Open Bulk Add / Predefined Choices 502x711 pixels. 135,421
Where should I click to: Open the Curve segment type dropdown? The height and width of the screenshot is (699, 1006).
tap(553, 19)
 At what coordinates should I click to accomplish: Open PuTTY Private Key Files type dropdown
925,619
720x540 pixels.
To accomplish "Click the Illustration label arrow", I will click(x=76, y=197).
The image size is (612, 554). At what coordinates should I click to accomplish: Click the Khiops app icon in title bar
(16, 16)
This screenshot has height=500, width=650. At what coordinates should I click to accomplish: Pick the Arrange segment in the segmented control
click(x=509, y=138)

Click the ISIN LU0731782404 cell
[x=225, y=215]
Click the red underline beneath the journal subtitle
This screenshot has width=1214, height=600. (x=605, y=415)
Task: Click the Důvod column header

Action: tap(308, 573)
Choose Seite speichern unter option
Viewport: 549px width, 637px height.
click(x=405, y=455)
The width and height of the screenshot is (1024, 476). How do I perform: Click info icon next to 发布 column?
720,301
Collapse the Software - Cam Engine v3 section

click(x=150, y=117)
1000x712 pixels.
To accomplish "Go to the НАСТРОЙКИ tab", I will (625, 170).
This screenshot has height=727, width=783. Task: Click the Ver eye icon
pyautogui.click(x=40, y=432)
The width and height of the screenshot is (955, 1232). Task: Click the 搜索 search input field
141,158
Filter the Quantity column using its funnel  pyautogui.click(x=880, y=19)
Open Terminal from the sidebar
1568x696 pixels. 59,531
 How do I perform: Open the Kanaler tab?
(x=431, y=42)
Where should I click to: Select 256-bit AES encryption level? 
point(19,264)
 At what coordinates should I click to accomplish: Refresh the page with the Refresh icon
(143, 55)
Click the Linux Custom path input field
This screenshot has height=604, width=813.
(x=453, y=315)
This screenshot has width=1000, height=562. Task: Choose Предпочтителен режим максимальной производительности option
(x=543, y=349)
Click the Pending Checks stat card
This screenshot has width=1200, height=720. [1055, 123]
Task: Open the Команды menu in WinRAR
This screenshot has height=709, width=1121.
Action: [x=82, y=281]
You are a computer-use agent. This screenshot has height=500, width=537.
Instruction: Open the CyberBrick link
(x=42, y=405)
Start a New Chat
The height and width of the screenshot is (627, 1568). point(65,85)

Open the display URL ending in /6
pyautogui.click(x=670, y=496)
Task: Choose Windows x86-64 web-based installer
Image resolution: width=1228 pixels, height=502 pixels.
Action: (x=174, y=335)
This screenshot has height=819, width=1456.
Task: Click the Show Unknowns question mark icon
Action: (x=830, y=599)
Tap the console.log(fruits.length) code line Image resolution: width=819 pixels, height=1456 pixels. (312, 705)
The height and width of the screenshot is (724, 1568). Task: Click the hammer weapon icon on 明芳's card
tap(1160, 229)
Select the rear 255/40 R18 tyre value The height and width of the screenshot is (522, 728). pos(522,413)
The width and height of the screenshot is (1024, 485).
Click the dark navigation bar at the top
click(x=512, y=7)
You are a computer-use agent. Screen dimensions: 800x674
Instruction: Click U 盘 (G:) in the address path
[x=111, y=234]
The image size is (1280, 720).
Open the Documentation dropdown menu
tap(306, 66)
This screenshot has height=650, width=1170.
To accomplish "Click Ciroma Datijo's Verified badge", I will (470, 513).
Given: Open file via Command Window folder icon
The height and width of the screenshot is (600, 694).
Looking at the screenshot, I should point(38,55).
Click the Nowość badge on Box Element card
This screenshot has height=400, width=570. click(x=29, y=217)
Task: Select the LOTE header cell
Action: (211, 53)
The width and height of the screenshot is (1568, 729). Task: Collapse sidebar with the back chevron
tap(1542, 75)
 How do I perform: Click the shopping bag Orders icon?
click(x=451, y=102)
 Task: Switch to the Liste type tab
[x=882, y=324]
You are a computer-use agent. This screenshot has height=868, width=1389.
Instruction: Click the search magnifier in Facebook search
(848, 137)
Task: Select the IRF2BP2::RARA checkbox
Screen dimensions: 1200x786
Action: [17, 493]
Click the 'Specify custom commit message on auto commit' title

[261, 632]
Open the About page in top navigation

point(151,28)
# # # # # # #
> Assignment: Taking the lines above, repeat exactly those from the line that contains "Task: Switch to the Liste type tab" through the line that contains "Task: Select the IRF2BP2::RARA checkbox", and both of those lines as well. Include nothing else.

> Finished exercise:
 Task: Switch to the Liste type tab
[x=882, y=324]
You are a computer-use agent. This screenshot has height=868, width=1389.
Instruction: Click the search magnifier in Facebook search
(848, 137)
Task: Select the IRF2BP2::RARA checkbox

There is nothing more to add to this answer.